[RFC] Lacks of worker methods
Clebal opened this issue · 12 comments
Precedents
Currently, there are methods in the worker for:
Load data:
- VIEWPORT_FEATURES: load viewport features from tiles layer
- LOAD_GEOJSON_FEATURES: load raw geojson data
- VIEWPORT_FEATURES_GEOJSON: filter the loaded geojson data
Consume data (grouped):
- VIEWPORT_FEATURES_FORMULA: group viewport filtered data for formula widget
- VIEWPORT_FEATURES_HISTOGRAM: same but for histogram
- VIEWPORT_FEATURES_CATEGORY: same but for category
- VIEWPORT_FEATURES_SCATTERPLOT: same but for scatterplot
Problems
There are some problems with that approach:
- There's no way to get raw data without groping for formula/histogram/etc.
- There's no way to get data without viewport filtering.

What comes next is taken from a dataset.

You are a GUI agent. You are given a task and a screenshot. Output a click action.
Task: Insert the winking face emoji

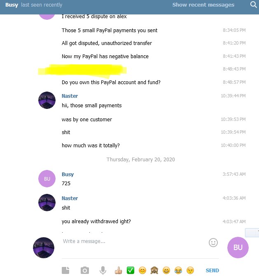click(190, 270)

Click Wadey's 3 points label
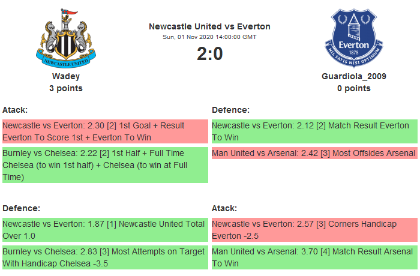66,88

It doesn't make sense with tileset but it can be very useful when managing geojson datasets in advanced use cases.
- VIEWPORT_FEATURES method do not specify what is the purpose, the same for VIEWPORT_FETURES_GEOJSON
Why do I need that?
- Currently, we only have a short amount of widgets. That's why I would consider adding a method for fetching raw data filtered by source's filters and viewport to create a custom model where I group the data by myself or even I can create a list widget.

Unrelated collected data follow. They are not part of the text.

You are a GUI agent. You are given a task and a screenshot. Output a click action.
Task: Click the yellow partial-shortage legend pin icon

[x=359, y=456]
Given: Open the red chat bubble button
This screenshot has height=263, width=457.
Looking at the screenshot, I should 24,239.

- From my experience in professional services projects, sometimes we don't want to show data filtered by viewport. It's something very easy to implement with geojson layers.
- It isn't mandatory because it won't be used by user surely, but I think that it would be good to have a better description of what the method does.
Solutions
- Create worker method
GET_RAW_FEATURES
that receive source filters (also the prop proposed in task 2 to be able to filter by viewport). Also, create a model that execute this method. -
- Rename
VIEWPORT_FEATURES_FORMULA
asGET_FORMULA
(the same for other consume-data methods) - In the worker functions, add a prop to enable/disable viewport filtering. Enabled by default.
- If...
- ... viewport filtering prop is true, use
currentViewportFeatures
variable for grouping. - ... viewport filtering prop is false, use
currentGeoJSON
if defined, otherwise usecurrentViewportFeatures
variable for grouping.
- ... viewport filtering prop is true, use
- [Plus] Allow enable/disable viewport filtering in models.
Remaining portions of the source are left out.